Yesterday’s gains caused both the S&P 500 and Nasdaq Composite to finish at pivotal resistance levels of the highs of their recent consolidations. Any further buying pressure in the broad market could trigger the momentum necessary for both indices to break out above their two-week ranges. Conversely, traders are also very adept at trapping the bulls by selling into strength of probes above key resistance levels as well. Either way, the good news is that we should soon see resolution and a confirmed move in either direction out of the sideways range. It is time for the market to either “make it or break it.” This is apparent on the daily chart of the S&P 500 SPDR (SPY):
The ever-popular Nasdaq 100 Tracking Stock (QQQQ) has been trading in a similar pattern to the broader-based Nasdaq Composite. As with SPY, it is also decision time for QQQQ (aka the “cubes”). However, note that the Nasdaq 100 (and the Composite) has a lot more overhead supply to contend with:
Although we have had bearish ETF positions on the broad market lately, please be assured that, like most professional traders, we really don’t care which direction the stock market goes. Instead, we focus on consistently putting the odds in our favor by simply trading in the direction of the primary trends. The S&P and Dow broke out of their multi-month downtrends a few weeks ago, but the Nasdaq remains below both its prior high from last month and its 200-day moving average; hence the short positions in the Russell 2000 and S&P Midcap 400, both of which tend to trade in sync with the Nasdaq. If all the major indices begin to break out and higher volume confirms, you can be certain we will quickly flip to the bullish side and focus on buying ETFs with the most relative strength. But until that happens, we are avoiding entering new positions and are focusing only on managing our existing ones. Consistently profitable traders always trade what they see, not what they think!

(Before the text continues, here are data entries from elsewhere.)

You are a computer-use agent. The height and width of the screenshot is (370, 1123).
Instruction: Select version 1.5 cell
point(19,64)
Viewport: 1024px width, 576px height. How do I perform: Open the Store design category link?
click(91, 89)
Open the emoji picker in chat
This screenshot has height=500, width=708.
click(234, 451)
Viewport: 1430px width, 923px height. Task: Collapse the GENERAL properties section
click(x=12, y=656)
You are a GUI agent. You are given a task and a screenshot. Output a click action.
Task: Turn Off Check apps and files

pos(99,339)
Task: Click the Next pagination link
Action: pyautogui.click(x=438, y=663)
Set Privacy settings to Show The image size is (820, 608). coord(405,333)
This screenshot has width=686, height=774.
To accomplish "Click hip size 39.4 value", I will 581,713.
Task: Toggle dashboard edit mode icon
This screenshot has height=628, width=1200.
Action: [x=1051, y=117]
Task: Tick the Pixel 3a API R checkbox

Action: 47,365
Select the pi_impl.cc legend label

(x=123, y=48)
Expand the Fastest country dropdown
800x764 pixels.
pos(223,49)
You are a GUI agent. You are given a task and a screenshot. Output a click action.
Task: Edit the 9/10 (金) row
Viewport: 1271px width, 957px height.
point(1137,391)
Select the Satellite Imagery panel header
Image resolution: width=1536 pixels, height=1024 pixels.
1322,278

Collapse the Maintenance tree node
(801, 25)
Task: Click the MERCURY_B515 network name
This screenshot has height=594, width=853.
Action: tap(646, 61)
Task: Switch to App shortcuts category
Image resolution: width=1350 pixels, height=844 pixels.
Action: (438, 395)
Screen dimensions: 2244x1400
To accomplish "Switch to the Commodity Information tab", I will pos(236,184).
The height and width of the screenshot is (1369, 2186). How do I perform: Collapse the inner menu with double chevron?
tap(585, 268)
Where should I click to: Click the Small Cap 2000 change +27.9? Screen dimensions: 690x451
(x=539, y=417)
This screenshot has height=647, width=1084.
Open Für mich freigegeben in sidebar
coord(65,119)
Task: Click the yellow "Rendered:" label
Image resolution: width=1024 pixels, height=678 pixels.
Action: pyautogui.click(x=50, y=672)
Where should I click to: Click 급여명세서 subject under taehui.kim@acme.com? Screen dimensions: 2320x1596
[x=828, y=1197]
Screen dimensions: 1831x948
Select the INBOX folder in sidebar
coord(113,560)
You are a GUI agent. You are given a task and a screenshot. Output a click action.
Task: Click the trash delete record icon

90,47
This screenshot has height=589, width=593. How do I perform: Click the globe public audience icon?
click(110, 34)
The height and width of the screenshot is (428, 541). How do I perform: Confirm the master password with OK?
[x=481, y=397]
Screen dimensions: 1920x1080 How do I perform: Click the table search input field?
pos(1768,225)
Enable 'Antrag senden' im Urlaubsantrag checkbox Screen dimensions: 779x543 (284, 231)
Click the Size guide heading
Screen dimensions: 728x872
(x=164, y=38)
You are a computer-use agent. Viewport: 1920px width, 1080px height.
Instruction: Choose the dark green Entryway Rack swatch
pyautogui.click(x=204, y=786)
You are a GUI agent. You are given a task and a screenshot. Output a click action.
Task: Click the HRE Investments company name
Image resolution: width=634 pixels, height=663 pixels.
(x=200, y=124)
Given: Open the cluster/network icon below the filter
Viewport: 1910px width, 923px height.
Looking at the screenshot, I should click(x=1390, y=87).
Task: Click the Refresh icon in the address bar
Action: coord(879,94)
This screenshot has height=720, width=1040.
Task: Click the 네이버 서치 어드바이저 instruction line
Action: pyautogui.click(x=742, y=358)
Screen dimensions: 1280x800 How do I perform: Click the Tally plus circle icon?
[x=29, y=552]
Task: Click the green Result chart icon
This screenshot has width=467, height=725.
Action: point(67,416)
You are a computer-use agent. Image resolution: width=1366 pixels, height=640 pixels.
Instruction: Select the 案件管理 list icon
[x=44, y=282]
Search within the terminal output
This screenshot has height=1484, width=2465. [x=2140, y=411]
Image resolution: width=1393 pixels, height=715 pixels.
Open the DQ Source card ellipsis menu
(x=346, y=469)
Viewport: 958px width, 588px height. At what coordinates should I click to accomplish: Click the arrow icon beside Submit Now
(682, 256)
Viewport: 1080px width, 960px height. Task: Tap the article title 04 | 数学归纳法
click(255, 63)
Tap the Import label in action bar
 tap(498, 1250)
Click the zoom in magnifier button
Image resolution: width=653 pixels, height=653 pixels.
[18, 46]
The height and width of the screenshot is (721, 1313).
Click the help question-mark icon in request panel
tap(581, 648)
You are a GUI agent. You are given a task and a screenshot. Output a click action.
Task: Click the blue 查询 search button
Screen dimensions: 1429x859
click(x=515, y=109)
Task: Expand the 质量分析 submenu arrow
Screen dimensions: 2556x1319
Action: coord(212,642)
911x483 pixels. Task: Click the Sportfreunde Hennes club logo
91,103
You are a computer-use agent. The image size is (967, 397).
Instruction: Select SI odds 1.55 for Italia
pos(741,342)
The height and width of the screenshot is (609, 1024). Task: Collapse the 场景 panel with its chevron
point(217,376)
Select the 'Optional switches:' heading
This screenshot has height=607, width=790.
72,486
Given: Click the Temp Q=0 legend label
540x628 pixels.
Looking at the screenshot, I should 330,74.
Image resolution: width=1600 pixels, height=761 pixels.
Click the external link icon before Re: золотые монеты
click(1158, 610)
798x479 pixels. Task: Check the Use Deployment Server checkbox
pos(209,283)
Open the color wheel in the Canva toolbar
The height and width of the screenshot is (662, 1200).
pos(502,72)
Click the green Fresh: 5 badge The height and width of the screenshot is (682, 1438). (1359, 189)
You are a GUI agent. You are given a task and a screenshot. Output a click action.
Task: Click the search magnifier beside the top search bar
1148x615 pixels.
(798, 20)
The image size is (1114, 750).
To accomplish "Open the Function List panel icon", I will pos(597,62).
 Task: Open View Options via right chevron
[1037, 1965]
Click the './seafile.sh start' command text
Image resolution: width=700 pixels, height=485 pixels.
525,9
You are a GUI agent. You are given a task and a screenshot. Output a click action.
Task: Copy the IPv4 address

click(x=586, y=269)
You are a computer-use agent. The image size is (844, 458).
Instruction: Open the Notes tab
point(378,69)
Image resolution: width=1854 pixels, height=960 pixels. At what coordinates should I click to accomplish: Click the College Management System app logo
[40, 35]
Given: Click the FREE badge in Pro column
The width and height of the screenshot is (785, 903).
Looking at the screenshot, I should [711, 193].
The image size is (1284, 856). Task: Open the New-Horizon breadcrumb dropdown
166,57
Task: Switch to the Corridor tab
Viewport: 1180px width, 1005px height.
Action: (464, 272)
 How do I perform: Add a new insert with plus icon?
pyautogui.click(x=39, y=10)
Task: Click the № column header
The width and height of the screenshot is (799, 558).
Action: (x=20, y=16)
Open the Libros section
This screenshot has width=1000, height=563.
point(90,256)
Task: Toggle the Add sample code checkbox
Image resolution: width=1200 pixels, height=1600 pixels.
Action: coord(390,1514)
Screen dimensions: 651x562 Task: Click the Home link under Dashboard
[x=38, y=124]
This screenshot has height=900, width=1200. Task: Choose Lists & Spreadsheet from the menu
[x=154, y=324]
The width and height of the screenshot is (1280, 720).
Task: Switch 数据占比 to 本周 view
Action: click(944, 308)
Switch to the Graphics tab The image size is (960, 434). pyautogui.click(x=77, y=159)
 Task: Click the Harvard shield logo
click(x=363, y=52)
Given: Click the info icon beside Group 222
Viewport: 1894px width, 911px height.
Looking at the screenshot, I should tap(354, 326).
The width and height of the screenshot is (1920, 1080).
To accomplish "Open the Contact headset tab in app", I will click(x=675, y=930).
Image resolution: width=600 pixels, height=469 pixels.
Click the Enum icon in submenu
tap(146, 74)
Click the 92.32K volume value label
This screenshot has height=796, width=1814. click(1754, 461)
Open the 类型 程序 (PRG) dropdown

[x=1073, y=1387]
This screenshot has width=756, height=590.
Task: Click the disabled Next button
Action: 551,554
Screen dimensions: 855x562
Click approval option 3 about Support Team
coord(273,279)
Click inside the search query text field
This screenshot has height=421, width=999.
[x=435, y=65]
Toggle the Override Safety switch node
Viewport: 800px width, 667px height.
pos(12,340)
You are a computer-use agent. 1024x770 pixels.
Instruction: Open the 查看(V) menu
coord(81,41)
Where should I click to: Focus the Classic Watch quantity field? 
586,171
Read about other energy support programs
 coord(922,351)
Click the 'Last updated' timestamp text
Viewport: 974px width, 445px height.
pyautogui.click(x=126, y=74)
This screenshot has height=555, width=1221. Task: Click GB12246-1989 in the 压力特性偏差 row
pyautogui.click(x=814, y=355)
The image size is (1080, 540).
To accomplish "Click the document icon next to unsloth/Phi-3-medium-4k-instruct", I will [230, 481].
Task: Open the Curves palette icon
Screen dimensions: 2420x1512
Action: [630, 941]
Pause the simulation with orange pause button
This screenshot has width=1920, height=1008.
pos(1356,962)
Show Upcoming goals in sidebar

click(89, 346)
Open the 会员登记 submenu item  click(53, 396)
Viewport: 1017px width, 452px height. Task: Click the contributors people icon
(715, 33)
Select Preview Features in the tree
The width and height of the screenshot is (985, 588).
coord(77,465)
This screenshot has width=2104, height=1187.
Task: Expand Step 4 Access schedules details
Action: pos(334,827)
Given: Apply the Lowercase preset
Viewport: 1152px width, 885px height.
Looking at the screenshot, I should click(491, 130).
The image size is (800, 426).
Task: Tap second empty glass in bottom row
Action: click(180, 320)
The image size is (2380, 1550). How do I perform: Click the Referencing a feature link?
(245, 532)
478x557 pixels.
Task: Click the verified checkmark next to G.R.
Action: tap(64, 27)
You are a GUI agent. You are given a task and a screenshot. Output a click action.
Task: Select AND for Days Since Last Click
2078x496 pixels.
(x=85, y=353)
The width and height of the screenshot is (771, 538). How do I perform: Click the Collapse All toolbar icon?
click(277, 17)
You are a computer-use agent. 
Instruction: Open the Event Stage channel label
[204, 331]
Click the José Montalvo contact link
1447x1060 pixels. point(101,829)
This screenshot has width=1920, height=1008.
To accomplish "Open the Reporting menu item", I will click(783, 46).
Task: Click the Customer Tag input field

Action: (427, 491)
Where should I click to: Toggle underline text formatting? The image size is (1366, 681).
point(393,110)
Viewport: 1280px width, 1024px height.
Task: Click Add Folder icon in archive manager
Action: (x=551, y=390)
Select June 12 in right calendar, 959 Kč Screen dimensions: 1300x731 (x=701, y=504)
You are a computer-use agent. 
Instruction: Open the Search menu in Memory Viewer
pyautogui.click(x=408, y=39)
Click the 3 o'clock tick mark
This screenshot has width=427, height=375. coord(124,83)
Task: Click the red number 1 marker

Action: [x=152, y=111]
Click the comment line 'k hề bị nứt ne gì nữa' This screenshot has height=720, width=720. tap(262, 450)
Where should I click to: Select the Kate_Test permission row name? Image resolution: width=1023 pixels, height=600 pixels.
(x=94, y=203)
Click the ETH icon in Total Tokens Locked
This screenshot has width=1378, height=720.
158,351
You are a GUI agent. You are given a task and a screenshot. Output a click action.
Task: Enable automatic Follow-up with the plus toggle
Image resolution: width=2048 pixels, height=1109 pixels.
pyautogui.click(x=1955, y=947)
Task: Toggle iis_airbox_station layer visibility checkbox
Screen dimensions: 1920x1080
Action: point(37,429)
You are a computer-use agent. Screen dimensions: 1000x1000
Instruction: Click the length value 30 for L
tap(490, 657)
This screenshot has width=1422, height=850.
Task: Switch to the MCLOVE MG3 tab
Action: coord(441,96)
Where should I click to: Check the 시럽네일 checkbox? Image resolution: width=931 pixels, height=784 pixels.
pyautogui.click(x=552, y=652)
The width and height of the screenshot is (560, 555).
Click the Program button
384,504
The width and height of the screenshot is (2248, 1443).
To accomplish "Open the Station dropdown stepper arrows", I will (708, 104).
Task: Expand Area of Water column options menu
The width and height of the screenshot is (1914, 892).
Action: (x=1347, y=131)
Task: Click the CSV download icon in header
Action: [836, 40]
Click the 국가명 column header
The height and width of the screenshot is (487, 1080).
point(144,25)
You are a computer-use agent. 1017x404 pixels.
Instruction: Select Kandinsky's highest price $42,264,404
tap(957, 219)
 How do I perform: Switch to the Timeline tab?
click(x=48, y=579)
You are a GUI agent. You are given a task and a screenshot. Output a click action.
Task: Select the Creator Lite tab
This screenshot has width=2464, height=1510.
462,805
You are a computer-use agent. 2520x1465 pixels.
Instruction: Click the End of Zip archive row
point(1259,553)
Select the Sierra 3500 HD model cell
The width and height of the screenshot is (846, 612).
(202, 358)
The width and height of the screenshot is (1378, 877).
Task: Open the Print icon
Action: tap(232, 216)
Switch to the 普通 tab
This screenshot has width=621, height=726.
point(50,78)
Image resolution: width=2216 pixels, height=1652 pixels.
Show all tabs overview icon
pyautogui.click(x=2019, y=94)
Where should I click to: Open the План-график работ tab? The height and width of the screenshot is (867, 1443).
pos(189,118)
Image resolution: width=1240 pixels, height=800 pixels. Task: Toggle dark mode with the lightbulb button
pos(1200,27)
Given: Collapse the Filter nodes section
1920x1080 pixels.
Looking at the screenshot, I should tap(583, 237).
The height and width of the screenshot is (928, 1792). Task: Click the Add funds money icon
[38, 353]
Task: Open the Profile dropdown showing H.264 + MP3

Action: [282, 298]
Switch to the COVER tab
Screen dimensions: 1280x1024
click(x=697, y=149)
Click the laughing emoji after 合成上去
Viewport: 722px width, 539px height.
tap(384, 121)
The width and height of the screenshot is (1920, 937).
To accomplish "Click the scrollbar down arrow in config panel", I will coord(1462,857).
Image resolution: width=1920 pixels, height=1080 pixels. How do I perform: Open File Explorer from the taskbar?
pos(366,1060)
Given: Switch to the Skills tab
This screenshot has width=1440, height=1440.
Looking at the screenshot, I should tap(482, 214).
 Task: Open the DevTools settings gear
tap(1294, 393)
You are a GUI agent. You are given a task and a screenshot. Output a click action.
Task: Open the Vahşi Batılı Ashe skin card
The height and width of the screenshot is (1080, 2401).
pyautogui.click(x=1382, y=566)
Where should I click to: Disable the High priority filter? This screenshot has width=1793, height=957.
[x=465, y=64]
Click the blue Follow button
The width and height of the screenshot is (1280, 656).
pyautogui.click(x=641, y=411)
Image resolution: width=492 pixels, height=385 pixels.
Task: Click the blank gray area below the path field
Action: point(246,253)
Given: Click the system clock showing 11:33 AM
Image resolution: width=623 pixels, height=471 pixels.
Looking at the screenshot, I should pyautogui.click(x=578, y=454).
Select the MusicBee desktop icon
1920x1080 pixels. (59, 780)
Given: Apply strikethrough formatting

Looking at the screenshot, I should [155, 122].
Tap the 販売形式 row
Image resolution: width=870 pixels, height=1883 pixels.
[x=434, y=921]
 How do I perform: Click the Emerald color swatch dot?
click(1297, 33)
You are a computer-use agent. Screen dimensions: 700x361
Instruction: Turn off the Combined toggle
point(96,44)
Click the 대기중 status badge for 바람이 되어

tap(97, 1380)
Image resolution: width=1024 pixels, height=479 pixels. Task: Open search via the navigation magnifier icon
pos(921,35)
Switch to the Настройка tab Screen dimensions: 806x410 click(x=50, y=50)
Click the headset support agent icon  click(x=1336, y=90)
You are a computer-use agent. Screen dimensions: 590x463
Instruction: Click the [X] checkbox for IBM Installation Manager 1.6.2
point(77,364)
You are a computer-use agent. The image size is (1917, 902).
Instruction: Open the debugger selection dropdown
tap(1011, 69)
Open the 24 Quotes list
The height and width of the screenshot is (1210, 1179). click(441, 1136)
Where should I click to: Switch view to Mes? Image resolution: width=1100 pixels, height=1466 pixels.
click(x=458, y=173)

There are no new setups in the pre-market today. Until after the Labor Day holiday has passed and volume returns to the market, we will likely just focus on managing our existing open positions instead of entering new ones.
Daily Performance Report:
Below is an overview of all open positions, as well as a performance report on all positions that were closed only since the previous day’s newsletter. Net P/L figures are based on the $50,000 Wagner Daily model account size. Changes to open positions since the previous report are listed in red text below:
Open positions (coming into today):
MZZ long (250 shares from August 23 entry) –
bought 73.03 (avg.), stop 70.29, target 77.20, unrealized points = (0.97), unrealized P/L = ($243)
IYR short (400 shares from August 23 entry) –
sold short 74.52, stop 76.10, target 69.80, unrealized points = (0.98), unrealized P/L = ($392)
Closed positions (since last report):
IWM short (250 shares from August 1 entry) –
sold short 68.65, covered 71.17, points = (2.52), net P/L = ($635)
Current equity exposure ($100,000 max. buying power):
IWM hit our stop yesterday, but no changes to the IYR and MZZ positions.